Headline News By Radhika Desai 825 Views

The fate of capitalism hangs in the balance of international power

This is the fifth in a seven-part, multi-week series of commentary on the COVID-19 crisis entitled WHAT IS TO BE DONE? A MANIFESTO FOR POLITICS AMID THE PANDEMIC AND BEYOND by Radhika Desai, Professor of Political Studies and Director of the Geopolitical Economy Research Group at the University of Manitoba.

International relations amid the pandemic suddenly acquired definition when the United States launched its new Cold War against China. No Trumpian discontinuity, it follows Obama’s ‘pivot to Asia’ signalling defeat after decades trying to win China over to neoliberal capitalism. Like the original Cold War, the new one responds to an existential threat. Only stupefying ‘end-of-history’ triumphalism prevents most from recalling the seriousness of the Soviet threat and the strenuousness of the West’s original Cold War.

The challenge of China today is even more serious. The US and the USSR were comparably powerful and stable. Today, by contrast, the US, like neoliberal financialized capitalisms everywhere are facing nemesis. The pandemic has been a real world stress test in which China has scored highly, while the US has earned a failing grade (if not worse). In general, countries less invested in neoliberal financialized capitalism–whether capitalist ones like Germany, Japan or South Korea or socialist ones like Cuba and Vietnam–have succeeded against the pandemic while its lead nations, the US and the United Kingdom are the most notable failures.

Neoliberalism freed capital from restrictions allegedly to revive its dynamism. However, it succeeded only in creating and maintaining a predatory and crisis-prone financialized economy and an international dollar regime, a veritable world ‘creditocracy,’ enriching tiny national and international financial elites and impoverishing the vast majority. State capacities were whittled down to one sacred power, a monetary policy of supplying torrents of liquidity to the world creditocracy to keep its speculative parties–bubbles in stock, credit, commodity and ‘emerging’ markets–going. Even military power, critical to policing the world creditocracy’s access to profit opportunities, has been so mismanaged to such a serious degree that it has failed to achieve even an approximation of domination, let alone peace or harmony despite gargantuan military spending and endless aggression.

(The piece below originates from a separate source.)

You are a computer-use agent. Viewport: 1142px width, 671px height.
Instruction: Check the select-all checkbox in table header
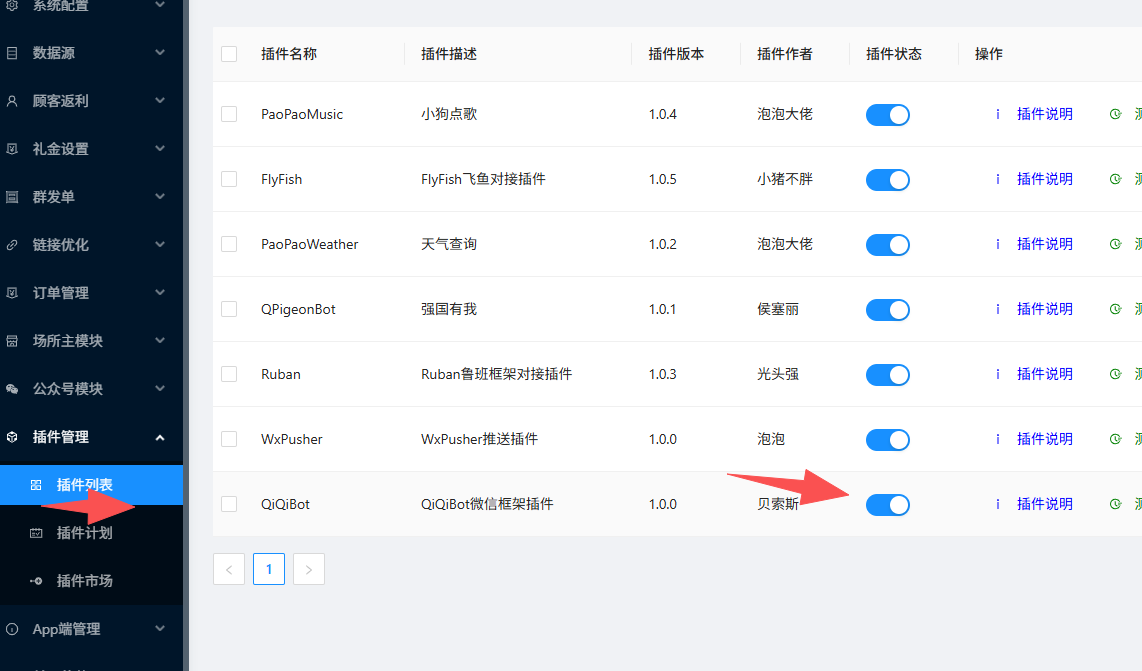[229, 54]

The election of disingenuous reprobates like Donald Trump and Boris Johnson already signalled how far the inevitable loss of domestic trust and legitimacy had advanced before the pandemic. The shambolic pandemic responses of these inept leaders have undermined them further, making any return to ‘normalcy’ impossible. The pandemic is, moreover, reacting sulphurously with the decaying US political system in this presidential election year. Mounting police repression, debts, unemployment and homelessness have already rocked the country with protests that have pushed politics far beyond the Democratic Party’s cramped vision. Trump supporting agent provocateurs have sought to taint the protests with violence. To cap it all, it appears likely that either loser will seek to mobilize supporters to contest the electoral outcome and military intervention may become necessary to determine the November election outcome. Neither neoliberal financialized capitalism nor the world creditocracy that sustains it can remain untouched.

The new Cold War waged by a power in precipitous decline will certainly be unpredictable, desperate and dangerous. It will also be portentous. The International Monetary Fund’s June 2020 World Economic Outlook projects that China’s recovery will be the strongest by far, with 15 percent growth over 2020 and 2021. While other emerging economies will grow by two percent, the advanced economies will remain one percent short of their early 2020 level of GDP. As the balance tips in favour of a planned market economy, socialism will once again appear on the world’s political horizon, this time more surely. For the first time in capitalism’s history, a non-capitalist country ruled by a communist party-state will lead world growth. Its demonstration effect and economic magnetism will draw other countries, while neoliberal negative examples will repel them.